───── DATA SECTION ─────
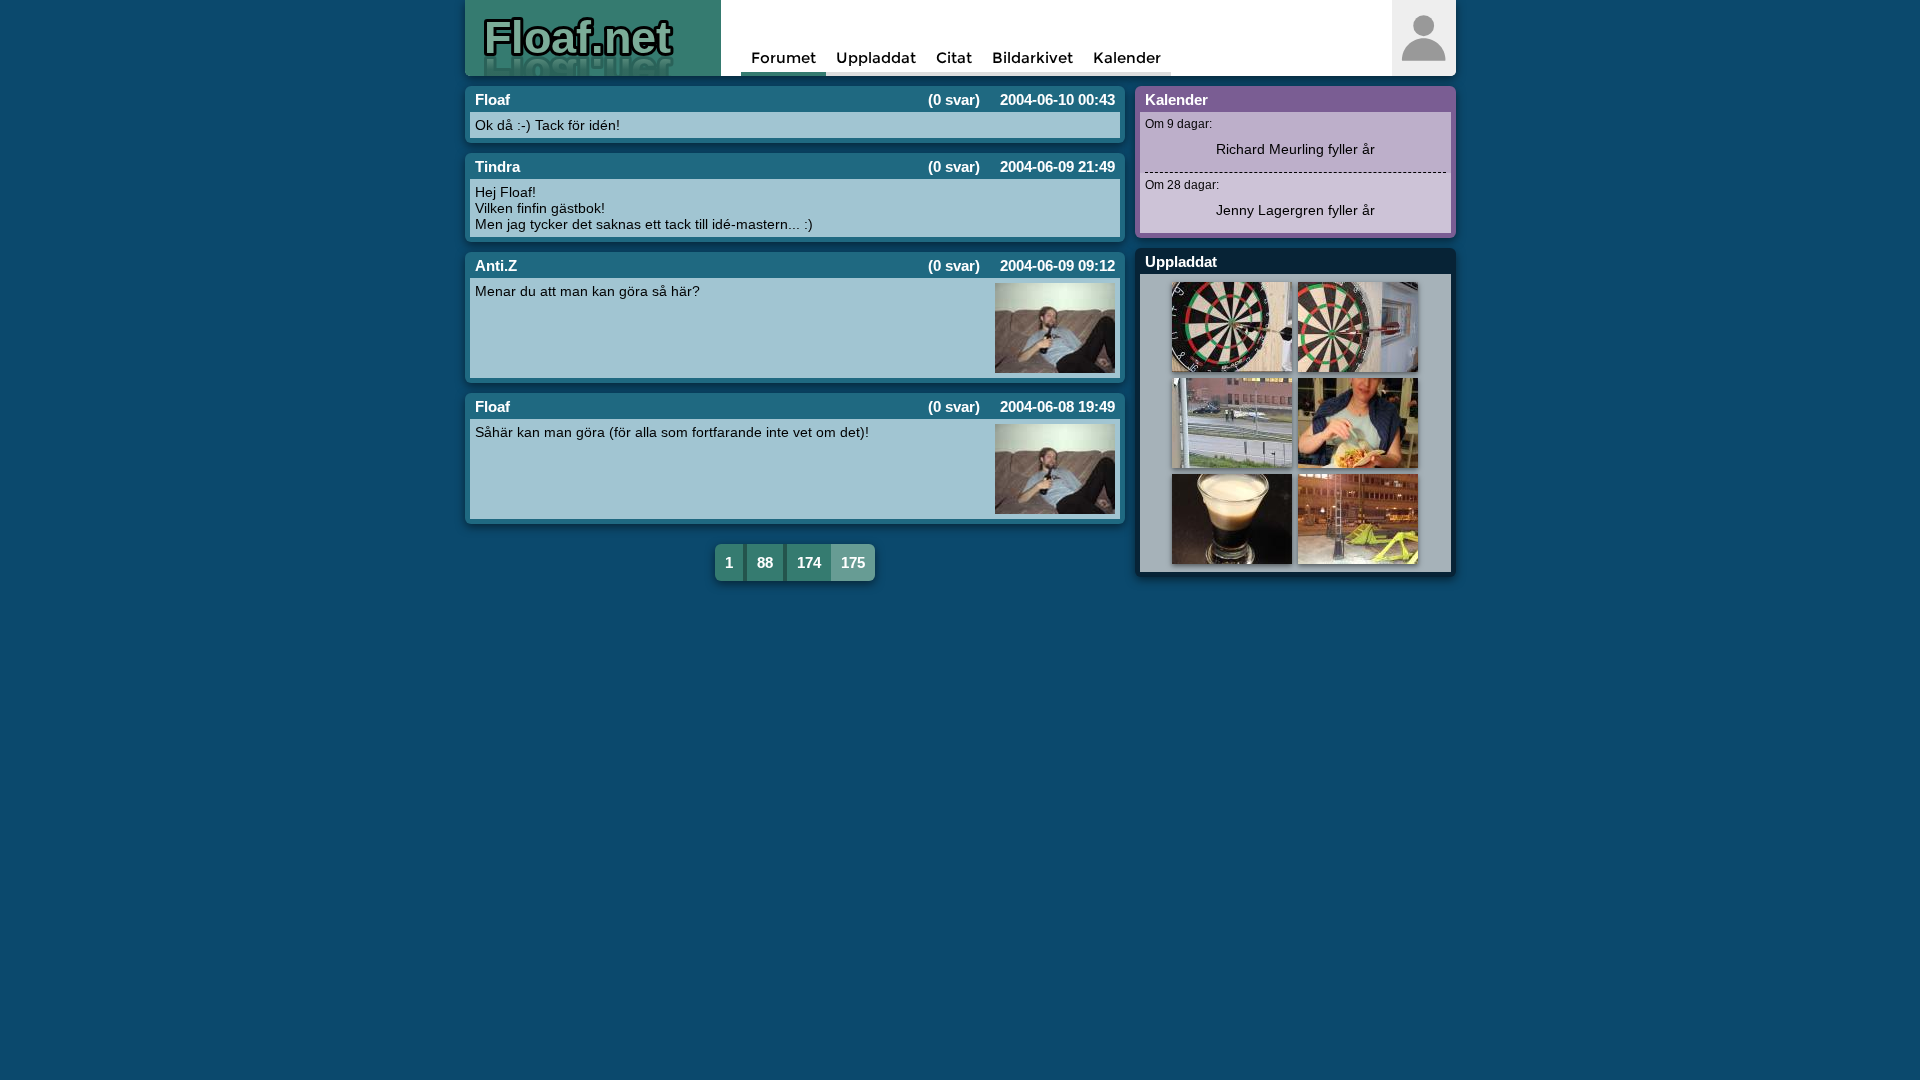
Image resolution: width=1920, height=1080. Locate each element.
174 (809, 562)
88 (765, 562)
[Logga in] (1423, 38)
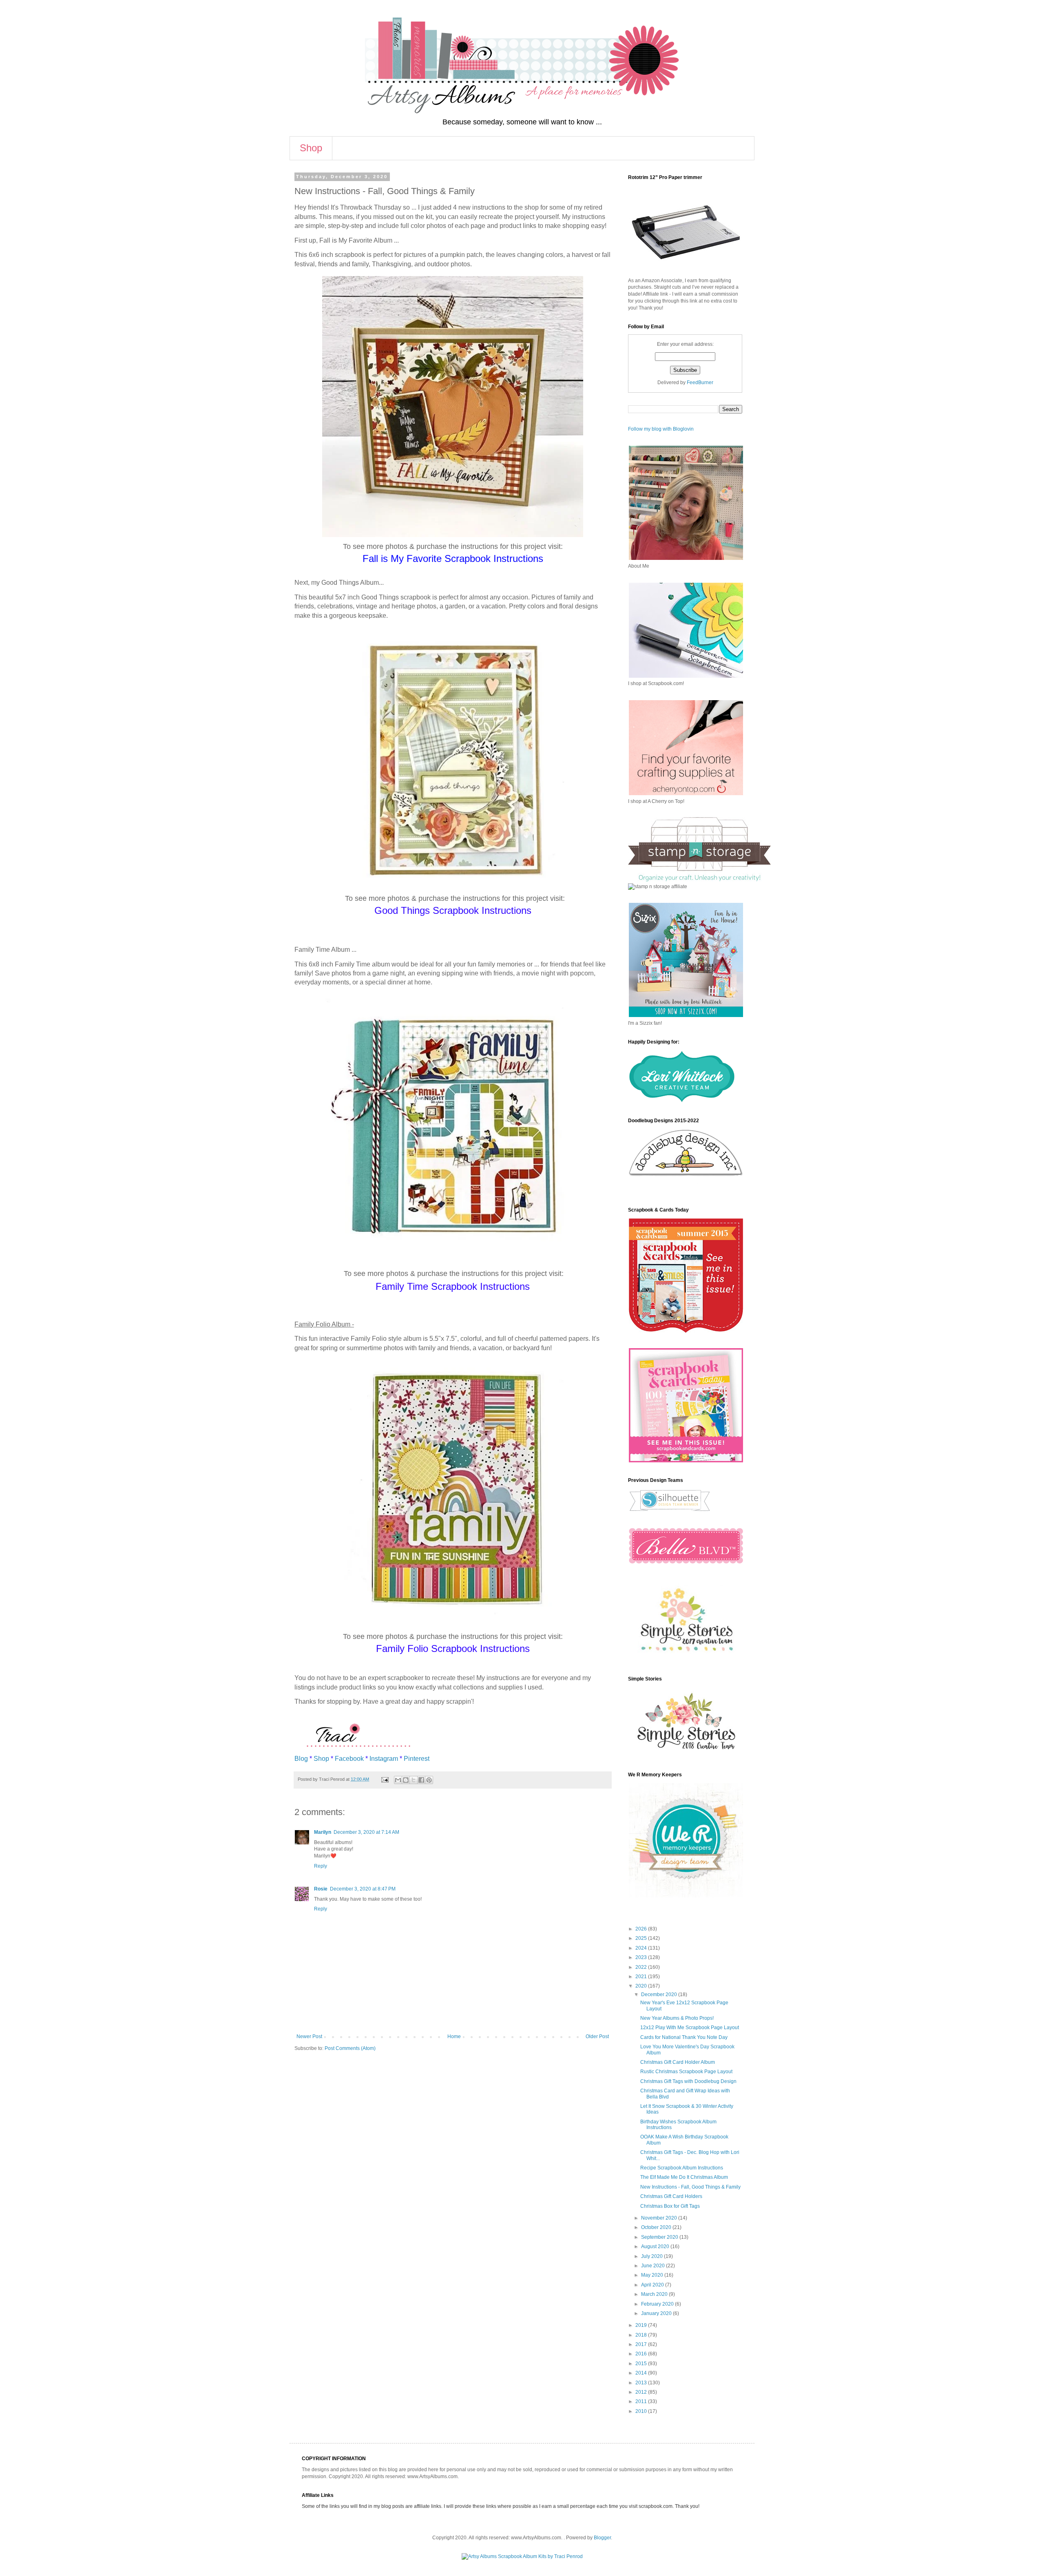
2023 (641, 1957)
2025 (641, 1938)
─────
BRIEF: From the entries above, write out every line without a single change, skipping the images.

EXERCISE SOLUTION:
Image resolution: width=1920, height=1080. Locate each element.
174 (809, 562)
88 (765, 562)
[Logga in] (1423, 38)
2023 (641, 1957)
2025 (641, 1938)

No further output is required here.